- A PGR defende que o Rio de Janeiro realizem eleição direta para escolher o governador em mandato-tampão, em razão da vacância decorrente de decisão da Justiça Eleitoral sobre Cláudio Castro.
- O STF julgará, em breve, se a escolha deve ser feita por voto popular ou pela Assembleia Legislativa, com votação prevista para ocorrer presencialmente em 8 de abril.
- O governo estadual está hoje sob comando interino do desembargador Ricardo Couto, desde a renúncia de Castro.
- Há duas ações no STF: uma contesta a validade da eleição indireta prevista em lei estadual, enquanto outra discute o entendimento do TSE sobre cassação de Castro e inelegibilidade.

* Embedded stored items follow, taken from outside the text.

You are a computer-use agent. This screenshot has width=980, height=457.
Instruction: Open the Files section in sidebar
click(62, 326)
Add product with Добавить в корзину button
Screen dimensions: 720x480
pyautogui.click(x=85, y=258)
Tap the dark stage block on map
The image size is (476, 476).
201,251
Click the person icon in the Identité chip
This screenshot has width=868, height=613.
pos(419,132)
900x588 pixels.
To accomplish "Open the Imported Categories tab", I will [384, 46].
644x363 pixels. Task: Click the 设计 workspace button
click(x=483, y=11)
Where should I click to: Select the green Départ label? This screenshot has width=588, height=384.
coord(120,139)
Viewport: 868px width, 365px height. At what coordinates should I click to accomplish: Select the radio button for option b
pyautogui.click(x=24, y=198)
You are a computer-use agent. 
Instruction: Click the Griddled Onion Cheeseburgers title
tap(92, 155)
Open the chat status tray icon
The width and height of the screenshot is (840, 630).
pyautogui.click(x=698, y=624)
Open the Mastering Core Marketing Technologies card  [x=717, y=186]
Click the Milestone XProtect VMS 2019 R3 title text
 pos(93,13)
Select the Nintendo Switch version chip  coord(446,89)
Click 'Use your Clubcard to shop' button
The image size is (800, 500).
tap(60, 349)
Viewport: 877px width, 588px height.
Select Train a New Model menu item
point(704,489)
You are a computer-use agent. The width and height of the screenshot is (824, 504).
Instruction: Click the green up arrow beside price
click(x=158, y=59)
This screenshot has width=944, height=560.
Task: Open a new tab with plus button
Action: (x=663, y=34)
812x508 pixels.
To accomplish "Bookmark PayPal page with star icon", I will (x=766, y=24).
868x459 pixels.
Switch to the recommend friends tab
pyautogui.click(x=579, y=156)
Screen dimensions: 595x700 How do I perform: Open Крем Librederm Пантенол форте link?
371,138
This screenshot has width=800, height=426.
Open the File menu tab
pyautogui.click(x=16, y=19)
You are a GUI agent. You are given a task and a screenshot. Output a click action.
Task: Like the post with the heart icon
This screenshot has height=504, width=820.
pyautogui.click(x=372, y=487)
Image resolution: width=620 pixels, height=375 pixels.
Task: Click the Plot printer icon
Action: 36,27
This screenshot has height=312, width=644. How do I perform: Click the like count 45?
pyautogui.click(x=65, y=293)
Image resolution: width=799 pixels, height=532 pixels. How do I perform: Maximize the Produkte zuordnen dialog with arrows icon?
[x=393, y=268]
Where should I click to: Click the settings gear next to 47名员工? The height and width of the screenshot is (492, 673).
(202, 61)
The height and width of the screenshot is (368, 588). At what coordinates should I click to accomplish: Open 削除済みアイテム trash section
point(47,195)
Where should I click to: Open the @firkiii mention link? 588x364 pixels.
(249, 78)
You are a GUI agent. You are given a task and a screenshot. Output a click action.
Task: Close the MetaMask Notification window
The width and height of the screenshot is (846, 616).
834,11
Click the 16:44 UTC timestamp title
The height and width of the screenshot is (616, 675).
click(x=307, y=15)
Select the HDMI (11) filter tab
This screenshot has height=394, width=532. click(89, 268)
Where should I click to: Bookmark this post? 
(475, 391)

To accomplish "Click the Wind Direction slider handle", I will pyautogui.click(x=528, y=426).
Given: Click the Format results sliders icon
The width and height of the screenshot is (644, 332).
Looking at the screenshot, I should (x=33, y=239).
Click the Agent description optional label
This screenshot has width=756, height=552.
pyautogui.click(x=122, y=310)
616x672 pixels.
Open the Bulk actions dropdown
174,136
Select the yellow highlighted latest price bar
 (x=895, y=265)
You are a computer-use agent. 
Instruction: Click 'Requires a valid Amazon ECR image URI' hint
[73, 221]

- O PSD sustenta que houve manobra política para manter o grupo de Castro no poder e afirma que a decisão contraria precedente do STF que determina eleição direta quando a vacância ocorre com mais de seis meses de mandato restante.
A Procuradoria-Geral da República (PGR) defendeu nesta terça-feira que o Rio de Janeiro realize eleição direta para escolher o novo governador em mandato-tampão. A defesa ocorreu após a renúncia de Cláudio Castro (PL-RJ) e antes do julgamento no STF sobre o modelo de sucessão.
A PGR sustenta que a vacância decorre de decisão da Justiça Eleitoral, o que afasta a possibilidade de eleição indireta pela Assembleia Legislativa. O entendimento é apresentado em meio a ações que discutem o formato da escolha.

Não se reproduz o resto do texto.